認知症になりやすい14個の危険因子がある。これがなければ45%抑えられるという。それは何だろう?
一つはタバコ、運動不足、睡眠不足などの生活習慣。また勉強を続ける習慣があること、難聴でないこと(脳への刺激が減少する、補聴器は効果ある)。社会的孤独感を感じないこと。ペットを飼うことで孤立感は軽減できる。これらの危険因子に気をつければ45%は抑えられる。
南米ボリビア、チマネの人は大家族、家族のために役立つことで認知症が少ないという。APOEe4遺伝子というものがある。APOEe4遺伝子を持つと若い時に認知機能が高くなり、年齢とともに急速に認知機能が低下することもわかっていきた。APOEe4遺伝子を持つと多産なこともわかってきた。
ヒートショックプロテインが認知症を防ぐ
発症リスクの高い遺伝子を持つダグさん。スーパー遺伝子もないのにタウの蓄積が少なかった。その原因がヒートショックプロテインが多くなっていることであることがわかった。
ダグさんは、若い時、海軍で働いていて人生の半分ぐらい太平洋上の船の中にいた。しかも室温40℃以上の中に長時間いたそうだ。これがヒートショックプロテイン(HSP)の増えた原因だ。
ヒートショックプロテイン(HSP)は、熱や紫外線、ストレスなどの刺激から細胞を守り、傷ついたタンパク質を修復・保護する「分子シャペロン」と呼ばれるタンパク質群で、別名「ストレスタンパク質」とも呼ばれる。

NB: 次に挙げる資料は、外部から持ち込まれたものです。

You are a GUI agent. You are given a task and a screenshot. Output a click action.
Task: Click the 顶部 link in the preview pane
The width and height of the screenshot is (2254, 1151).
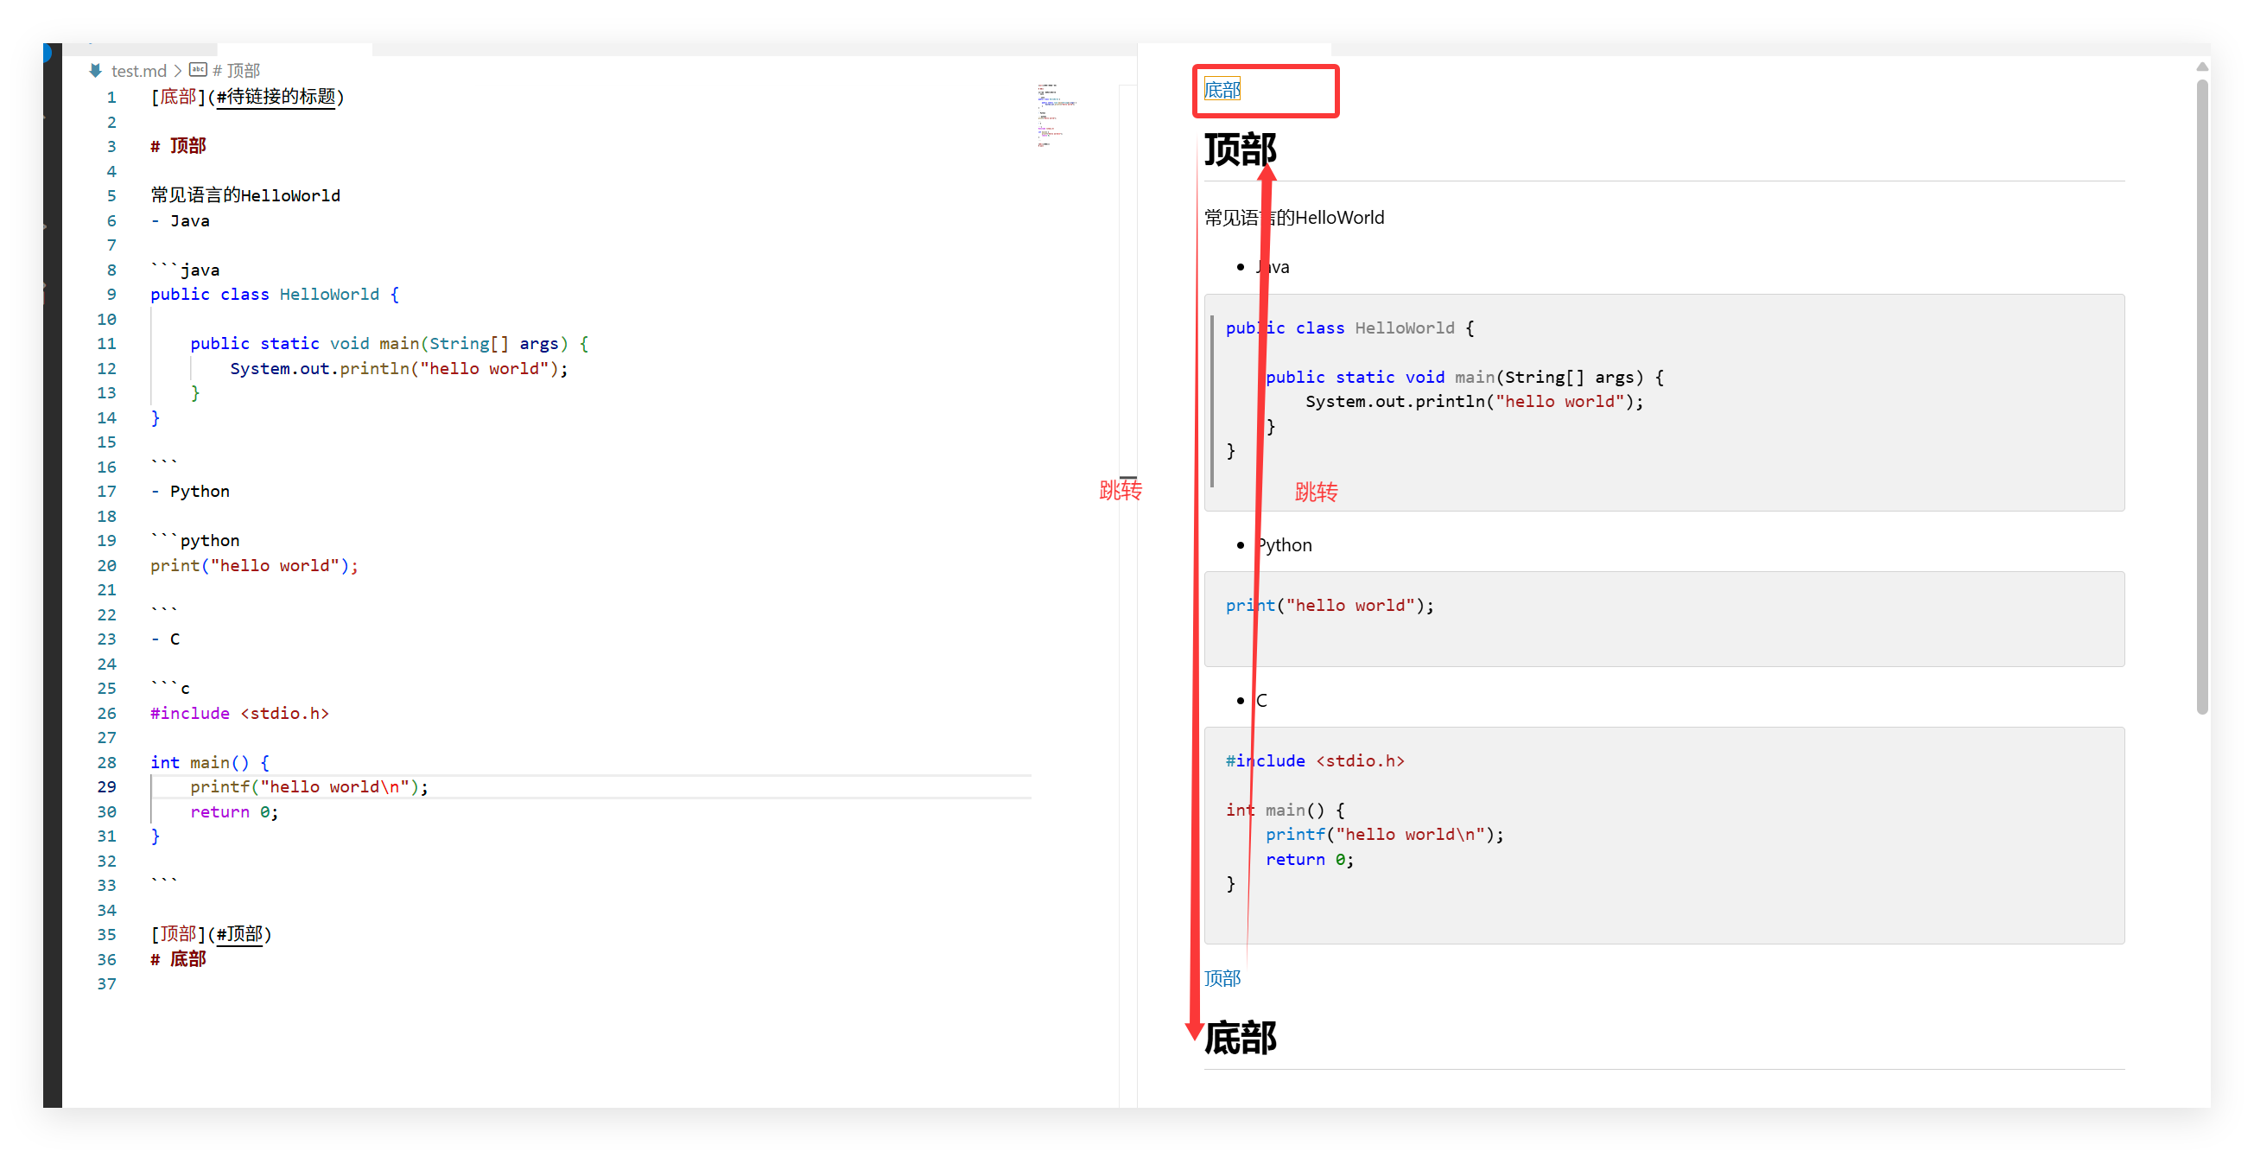(1222, 979)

体温を一時的に上げる(40~42℃の入浴やサウナなど)ことで増やすことができ、免疫力向上、美肌(コラーゲン修復)、疲労回復、抗酸化作用など、健康と美容に幅広い効果が期待される。
ヒートショックプロテイン(HSP)の主な働き
損傷したタンパク質を見つけて修復し、細胞が正常に機能するように助ける。
新しいタンパク質が正しい形(立体構造)で生成されるのを助け、不要なタンパク質は分解するよう導く。シャペロン機能をもつ。
免疫細胞(ナチュラルキラー細胞など)の活性を高め、がん細胞など異常な細胞の排除を助ける。活性酸素によるダメージを抑え、細胞の老化を防ぐ。弱ったコラーゲンを修復し、肌のハリやみずみずしさを保つ。
HSPを増やす方法(刺激を与える方法)は、週1〜2回の入浴、40〜42℃の湯船に10〜20分程度浸かり、体温を38℃程度まで上げる。
サウナ・岩盤浴も効果的。深部体温を上げるから。適度な運動もHSPを誘導する。 紫外線・ストレスの予防:HSPはストレス回避のためにも作られるため、ストレス軽減も大切。 HSP70、HSP90など分子量によって分類される。入浴後も3日ほど効果が続くため、数日に1回のペースで十分だ。